EXERCISE TASK: Turn everything from the line containing "Switch to the LL" down to the line containing "click(x=165, y=251)" into a Markdown table with the columns Row and Entry. Number each line in Row, put its text in Entry, and leave out blank lines.

※ ※ ※

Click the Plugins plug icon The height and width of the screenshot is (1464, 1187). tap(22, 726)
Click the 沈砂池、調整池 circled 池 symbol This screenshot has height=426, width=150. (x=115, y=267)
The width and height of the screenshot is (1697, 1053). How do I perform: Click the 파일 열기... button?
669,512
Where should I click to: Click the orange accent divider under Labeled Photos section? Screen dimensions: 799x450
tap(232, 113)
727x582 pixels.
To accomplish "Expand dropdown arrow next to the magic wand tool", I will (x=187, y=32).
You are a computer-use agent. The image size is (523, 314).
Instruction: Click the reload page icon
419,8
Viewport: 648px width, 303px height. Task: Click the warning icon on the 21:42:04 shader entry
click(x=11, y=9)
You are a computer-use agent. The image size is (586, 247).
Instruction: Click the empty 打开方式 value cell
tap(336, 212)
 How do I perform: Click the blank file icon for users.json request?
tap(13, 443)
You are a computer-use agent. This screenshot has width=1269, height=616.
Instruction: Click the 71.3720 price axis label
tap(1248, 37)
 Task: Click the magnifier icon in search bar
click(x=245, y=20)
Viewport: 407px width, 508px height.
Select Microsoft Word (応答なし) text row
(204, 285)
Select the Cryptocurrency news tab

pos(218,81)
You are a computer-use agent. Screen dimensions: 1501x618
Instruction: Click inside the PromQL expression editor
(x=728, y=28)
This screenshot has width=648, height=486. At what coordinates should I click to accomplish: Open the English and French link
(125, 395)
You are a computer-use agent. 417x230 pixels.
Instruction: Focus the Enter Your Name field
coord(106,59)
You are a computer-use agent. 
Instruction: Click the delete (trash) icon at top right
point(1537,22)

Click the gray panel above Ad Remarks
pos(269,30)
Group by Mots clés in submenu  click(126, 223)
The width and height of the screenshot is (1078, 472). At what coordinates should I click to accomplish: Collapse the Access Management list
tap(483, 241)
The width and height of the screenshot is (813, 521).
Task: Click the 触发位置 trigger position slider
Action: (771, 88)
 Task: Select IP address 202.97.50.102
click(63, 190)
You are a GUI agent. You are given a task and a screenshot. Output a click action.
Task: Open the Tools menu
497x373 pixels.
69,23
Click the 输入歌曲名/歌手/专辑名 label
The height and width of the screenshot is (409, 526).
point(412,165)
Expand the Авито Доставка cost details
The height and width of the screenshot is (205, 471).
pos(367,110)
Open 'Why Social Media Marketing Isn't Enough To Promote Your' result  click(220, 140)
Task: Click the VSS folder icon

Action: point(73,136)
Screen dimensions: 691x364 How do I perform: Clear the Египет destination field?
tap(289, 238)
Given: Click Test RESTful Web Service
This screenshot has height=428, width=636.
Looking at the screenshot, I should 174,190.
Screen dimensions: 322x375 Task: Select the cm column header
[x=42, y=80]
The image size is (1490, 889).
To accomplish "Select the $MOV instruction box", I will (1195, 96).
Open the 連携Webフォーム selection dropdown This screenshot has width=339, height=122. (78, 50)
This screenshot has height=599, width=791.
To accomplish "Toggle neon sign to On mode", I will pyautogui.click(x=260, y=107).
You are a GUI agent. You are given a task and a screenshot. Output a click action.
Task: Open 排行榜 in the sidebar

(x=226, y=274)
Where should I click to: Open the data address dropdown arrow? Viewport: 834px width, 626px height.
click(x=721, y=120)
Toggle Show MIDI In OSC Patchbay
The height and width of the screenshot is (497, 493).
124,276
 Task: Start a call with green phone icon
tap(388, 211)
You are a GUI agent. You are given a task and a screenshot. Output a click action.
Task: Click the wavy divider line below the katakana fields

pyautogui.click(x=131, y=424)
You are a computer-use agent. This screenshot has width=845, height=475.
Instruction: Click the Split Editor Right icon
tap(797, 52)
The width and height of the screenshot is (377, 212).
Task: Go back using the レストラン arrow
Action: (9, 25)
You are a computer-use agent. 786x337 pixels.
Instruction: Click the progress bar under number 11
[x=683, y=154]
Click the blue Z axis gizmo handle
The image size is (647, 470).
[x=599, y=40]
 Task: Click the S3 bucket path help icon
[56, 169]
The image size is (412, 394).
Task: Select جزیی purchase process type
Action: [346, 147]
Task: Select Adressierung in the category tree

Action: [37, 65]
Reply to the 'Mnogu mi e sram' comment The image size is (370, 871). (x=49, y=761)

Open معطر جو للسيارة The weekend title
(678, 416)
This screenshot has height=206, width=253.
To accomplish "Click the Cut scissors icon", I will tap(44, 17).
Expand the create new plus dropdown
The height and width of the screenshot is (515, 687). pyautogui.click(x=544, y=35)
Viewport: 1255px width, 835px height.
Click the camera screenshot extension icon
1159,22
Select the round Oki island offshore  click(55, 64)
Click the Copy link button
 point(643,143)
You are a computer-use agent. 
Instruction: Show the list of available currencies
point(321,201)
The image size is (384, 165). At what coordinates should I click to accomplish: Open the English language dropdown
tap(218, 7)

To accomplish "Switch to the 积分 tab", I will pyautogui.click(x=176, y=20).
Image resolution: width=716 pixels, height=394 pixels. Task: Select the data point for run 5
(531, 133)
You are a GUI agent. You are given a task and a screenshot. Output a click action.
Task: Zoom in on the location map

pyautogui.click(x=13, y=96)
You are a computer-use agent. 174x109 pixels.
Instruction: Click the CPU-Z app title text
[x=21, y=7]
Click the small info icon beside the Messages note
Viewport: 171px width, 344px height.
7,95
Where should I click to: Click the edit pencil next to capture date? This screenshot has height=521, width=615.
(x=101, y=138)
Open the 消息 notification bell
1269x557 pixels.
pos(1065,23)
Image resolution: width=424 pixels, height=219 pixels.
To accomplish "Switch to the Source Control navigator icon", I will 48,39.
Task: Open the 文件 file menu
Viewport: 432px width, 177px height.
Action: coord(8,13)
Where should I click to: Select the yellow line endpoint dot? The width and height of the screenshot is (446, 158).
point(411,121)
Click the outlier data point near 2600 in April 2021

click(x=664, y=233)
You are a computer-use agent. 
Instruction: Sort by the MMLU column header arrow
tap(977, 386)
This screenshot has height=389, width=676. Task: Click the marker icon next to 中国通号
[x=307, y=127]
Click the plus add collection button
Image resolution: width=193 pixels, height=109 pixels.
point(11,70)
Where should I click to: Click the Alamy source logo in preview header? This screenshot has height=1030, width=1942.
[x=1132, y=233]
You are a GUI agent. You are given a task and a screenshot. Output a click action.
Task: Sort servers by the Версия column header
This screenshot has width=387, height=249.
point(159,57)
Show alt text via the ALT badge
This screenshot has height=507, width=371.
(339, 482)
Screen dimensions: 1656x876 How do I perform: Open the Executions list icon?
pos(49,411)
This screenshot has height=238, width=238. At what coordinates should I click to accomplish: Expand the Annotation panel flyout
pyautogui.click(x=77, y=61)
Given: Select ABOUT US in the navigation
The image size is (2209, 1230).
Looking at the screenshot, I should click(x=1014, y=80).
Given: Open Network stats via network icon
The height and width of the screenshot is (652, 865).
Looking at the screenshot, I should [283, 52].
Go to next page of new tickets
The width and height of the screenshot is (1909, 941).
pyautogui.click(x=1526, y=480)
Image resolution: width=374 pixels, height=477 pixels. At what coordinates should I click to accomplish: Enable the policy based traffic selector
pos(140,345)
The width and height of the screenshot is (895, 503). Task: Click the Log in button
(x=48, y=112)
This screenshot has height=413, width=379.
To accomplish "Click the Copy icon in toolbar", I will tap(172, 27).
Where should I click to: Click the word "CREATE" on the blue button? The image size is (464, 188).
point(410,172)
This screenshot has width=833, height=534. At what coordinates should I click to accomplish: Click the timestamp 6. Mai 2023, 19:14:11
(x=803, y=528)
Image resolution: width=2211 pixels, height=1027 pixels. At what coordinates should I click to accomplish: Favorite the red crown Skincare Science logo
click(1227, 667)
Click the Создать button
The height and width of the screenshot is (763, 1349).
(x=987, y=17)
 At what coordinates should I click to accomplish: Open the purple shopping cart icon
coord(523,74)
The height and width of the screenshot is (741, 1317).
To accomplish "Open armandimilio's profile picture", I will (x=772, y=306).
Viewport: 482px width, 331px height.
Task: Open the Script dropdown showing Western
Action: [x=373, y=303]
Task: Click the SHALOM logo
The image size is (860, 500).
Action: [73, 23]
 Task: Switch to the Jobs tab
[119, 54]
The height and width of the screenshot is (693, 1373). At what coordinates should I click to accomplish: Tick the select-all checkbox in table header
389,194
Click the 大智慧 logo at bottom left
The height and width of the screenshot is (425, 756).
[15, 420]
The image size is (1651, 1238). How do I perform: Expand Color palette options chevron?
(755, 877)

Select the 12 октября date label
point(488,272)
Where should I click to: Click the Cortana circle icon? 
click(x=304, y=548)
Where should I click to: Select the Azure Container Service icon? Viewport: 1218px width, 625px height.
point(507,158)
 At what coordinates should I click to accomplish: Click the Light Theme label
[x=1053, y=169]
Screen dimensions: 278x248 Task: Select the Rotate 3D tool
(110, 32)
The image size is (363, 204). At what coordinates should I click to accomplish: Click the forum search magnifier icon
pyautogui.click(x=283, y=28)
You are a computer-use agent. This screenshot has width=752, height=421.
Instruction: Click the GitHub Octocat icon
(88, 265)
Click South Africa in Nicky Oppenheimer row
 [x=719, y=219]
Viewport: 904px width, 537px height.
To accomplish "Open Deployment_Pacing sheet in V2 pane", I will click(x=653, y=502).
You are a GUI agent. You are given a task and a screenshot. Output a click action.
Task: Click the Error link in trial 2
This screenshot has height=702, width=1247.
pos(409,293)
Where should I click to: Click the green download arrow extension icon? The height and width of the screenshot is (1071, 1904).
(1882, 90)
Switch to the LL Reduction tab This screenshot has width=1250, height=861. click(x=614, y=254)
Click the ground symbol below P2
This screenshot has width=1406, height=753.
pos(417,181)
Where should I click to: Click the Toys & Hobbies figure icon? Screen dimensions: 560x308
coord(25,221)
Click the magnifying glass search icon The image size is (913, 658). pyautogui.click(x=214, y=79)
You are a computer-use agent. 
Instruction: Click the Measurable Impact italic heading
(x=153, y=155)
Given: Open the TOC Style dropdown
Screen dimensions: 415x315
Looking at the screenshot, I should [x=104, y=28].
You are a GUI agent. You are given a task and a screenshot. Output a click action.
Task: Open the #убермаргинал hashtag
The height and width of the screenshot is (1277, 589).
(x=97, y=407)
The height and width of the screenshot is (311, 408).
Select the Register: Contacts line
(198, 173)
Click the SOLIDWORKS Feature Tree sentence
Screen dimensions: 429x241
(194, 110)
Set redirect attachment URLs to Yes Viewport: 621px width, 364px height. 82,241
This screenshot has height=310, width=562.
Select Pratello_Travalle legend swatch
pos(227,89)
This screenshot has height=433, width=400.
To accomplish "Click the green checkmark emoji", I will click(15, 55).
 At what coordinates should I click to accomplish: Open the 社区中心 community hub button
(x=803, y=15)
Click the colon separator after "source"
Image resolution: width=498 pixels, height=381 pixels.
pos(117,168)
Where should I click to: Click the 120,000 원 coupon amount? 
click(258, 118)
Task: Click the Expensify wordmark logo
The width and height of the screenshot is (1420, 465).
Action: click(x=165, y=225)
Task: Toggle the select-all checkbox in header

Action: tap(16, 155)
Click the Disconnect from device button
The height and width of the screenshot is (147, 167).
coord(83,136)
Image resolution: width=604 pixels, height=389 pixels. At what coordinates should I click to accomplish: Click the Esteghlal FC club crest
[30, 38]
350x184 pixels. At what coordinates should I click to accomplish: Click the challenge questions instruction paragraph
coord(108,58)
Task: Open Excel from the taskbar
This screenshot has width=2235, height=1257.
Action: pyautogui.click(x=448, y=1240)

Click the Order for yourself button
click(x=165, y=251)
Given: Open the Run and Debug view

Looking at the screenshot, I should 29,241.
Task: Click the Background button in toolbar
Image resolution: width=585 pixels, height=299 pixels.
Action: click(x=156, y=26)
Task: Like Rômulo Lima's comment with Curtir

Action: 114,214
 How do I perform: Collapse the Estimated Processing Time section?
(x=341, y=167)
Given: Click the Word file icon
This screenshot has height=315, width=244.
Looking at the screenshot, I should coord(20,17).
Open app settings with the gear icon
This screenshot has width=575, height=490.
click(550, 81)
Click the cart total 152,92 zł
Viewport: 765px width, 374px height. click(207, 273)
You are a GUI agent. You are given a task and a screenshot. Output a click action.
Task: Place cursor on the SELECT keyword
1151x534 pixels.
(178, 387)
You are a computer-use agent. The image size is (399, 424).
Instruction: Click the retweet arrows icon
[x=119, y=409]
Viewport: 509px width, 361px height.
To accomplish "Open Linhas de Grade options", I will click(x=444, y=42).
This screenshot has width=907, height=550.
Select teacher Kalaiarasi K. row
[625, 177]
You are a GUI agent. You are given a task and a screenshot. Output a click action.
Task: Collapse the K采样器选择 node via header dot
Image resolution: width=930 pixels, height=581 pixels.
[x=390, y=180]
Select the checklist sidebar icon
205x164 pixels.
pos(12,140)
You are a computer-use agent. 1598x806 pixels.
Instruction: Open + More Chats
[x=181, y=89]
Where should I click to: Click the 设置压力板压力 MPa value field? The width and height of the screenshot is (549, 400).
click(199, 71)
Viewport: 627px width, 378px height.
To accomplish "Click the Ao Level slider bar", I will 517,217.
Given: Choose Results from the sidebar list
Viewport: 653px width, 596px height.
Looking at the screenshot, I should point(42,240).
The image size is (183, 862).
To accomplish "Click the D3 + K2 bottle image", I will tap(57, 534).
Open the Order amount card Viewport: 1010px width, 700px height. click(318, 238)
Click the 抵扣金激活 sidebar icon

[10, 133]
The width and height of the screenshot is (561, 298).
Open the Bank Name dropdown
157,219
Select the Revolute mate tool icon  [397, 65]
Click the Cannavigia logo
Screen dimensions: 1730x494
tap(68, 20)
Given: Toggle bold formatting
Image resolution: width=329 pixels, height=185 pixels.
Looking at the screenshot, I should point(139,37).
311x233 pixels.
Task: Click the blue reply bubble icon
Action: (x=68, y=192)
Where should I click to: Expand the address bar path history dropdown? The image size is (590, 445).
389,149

※ ※ ※

SOLUTION FOR THIS TASK:
| Row | Entry |
|---|---|
| 1 | Switch to the LL Reduction tab This screenshot has width=1250, height=861. click(x=614, y=254) |
| 2 | Click the ground symbol below P2 |
| 3 | This screenshot has width=1406, height=753. |
| 4 | pos(417,181) |
| 5 | Where should I click to: Click the Toys & Hobbies figure icon? Screen dimensions: 560x308 |
| 6 | coord(25,221) |
| 7 | Click the magnifying glass search icon The image size is (913, 658). pyautogui.click(x=214, y=79) |
| 8 | You are a computer-use agent.  |
| 9 | Instruction: Click the Measurable Impact italic heading |
| 10 | (x=153, y=155) |
| 11 | Given: Open the TOC Style dropdown |
| 12 | Screen dimensions: 415x315 |
| 13 | Looking at the screenshot, I should [x=104, y=28]. |
| 14 | You are a GUI agent. You are given a task and a screenshot. Output a click action. |
| 15 | Task: Open the #убермаргинал hashtag |
| 16 | The height and width of the screenshot is (1277, 589). |
| 17 | (x=97, y=407) |
| 18 | The height and width of the screenshot is (311, 408). |
| 19 | Select the Register: Contacts line |
| 20 | (198, 173) |
| 21 | Click the SOLIDWORKS Feature Tree sentence |
| 22 | Screen dimensions: 429x241 |
| 23 | (194, 110) |
| 24 | Set redirect attachment URLs to Yes Viewport: 621px width, 364px height. 82,241 |
| 25 | This screenshot has height=310, width=562. |
| 26 | Select Pratello_Travalle legend swatch |
| 27 | pos(227,89) |
| 28 | This screenshot has height=433, width=400. |
| 29 | To accomplish "Click the green checkmark emoji", I will click(15, 55). |
| 30 |  At what coordinates should I click to accomplish: Open the 社区中心 community hub button |
| 31 | (x=803, y=15) |
| 32 | Click the colon separator after "source" |
| 33 | Image resolution: width=498 pixels, height=381 pixels. |
| 34 | pos(117,168) |
| 35 | Where should I click to: Click the 120,000 원 coupon amount?  |
| 36 | click(258, 118) |
| 37 | Task: Click the Expensify wordmark logo |
| 38 | The width and height of the screenshot is (1420, 465). |
| 39 | Action: click(x=165, y=225) |
| 40 | Task: Toggle the select-all checkbox in header |
| 41 | Action: tap(16, 155) |
| 42 | Click the Disconnect from device button |
| 43 | The height and width of the screenshot is (147, 167). |
| 44 | coord(83,136) |
| 45 | Image resolution: width=604 pixels, height=389 pixels. At what coordinates should I click to accomplish: Click the Esteghlal FC club crest |
| 46 | [30, 38] |
| 47 | 350x184 pixels. At what coordinates should I click to accomplish: Click the challenge questions instruction paragraph |
| 48 | coord(108,58) |
| 49 | Task: Open Excel from the taskbar |
| 50 | This screenshot has width=2235, height=1257. |
| 51 | Action: pyautogui.click(x=448, y=1240) |
| 52 | Click the Order for yourself button |
| 53 | click(x=165, y=251) |